Compared to copyrights, patents are more difficult to acquire. Copyright applies to code as soon as it’s written, as long as it’s minimally creative, without any legal formality. To secure a patent, you have to keep your invention a secret, apply to the national patent office within a deadline, describe your invention in the prescribed format, and work your way through an administrative procedure designed to prevent you from patenting anything that’s obvious or already known. Infamously, this system is not exactly 100% accurate, allowing many patents that would fail this standard if patent examiners had the time and resources to research properly. The system moves slowly.
Hiring a professional patent attorney to prepare, file, and “prosecute” a patent application for you can cost significant money, on the order of a new car. But the United States Patent and Trademark Office also allows inventors to file on their own, without professional help, and provides some limited assistance for those doing so. Inventor-filed patents tend to be of lesser strategic rigor and legal quality than professionally drafted patents. But diligently inventor-prosecuted patents can nonetheless be lethal weapons.
In any event, as many companies have learned from dealing with “patent trolls”, the sky-high cost of defending a patent suit itself creates leverage. Many companies pay settlements to holders of even fairly dubious patents, to avoid the costs of arguing they’re invalid, and disclosing the possibility of disruptive injunctions and sky-high damages to investors. In that game, release as free software could likewise serve as a quick and relatively cheap out.

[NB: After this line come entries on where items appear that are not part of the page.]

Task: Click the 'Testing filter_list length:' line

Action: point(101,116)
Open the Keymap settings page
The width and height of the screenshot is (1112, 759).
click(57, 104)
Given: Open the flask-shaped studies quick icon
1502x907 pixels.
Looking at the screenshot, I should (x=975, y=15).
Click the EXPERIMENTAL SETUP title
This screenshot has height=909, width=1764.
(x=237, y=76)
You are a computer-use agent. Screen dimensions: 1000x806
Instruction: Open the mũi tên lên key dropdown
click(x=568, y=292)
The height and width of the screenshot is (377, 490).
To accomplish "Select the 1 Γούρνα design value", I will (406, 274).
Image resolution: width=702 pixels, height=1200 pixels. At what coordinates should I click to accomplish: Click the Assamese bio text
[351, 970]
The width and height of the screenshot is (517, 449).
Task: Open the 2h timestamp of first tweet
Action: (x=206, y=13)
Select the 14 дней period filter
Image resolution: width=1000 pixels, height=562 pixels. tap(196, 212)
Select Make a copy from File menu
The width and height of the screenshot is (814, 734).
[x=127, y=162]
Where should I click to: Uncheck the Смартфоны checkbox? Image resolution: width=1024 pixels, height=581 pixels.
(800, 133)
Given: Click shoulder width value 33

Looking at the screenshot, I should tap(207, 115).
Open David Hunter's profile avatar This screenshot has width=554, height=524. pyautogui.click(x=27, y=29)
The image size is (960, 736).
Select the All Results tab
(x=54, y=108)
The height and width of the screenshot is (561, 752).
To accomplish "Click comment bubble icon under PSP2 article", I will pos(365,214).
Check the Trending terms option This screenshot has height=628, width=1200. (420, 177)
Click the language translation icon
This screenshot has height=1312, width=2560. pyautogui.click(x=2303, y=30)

As a matter of philosophical proclivity, software freedom advocates recoil from legal mechanisms that exert power over software. In their perfect, free-software world, such weapons wouldn’t exist, and no one would live in fear of them. But power over software is precisely what software freedom activists need to influence the software business. Every weapon that industry utilizes to restrict software freedom has to be assessed for its potential to be turned back on the industry, and used as as weapon to promote software freedom, instead.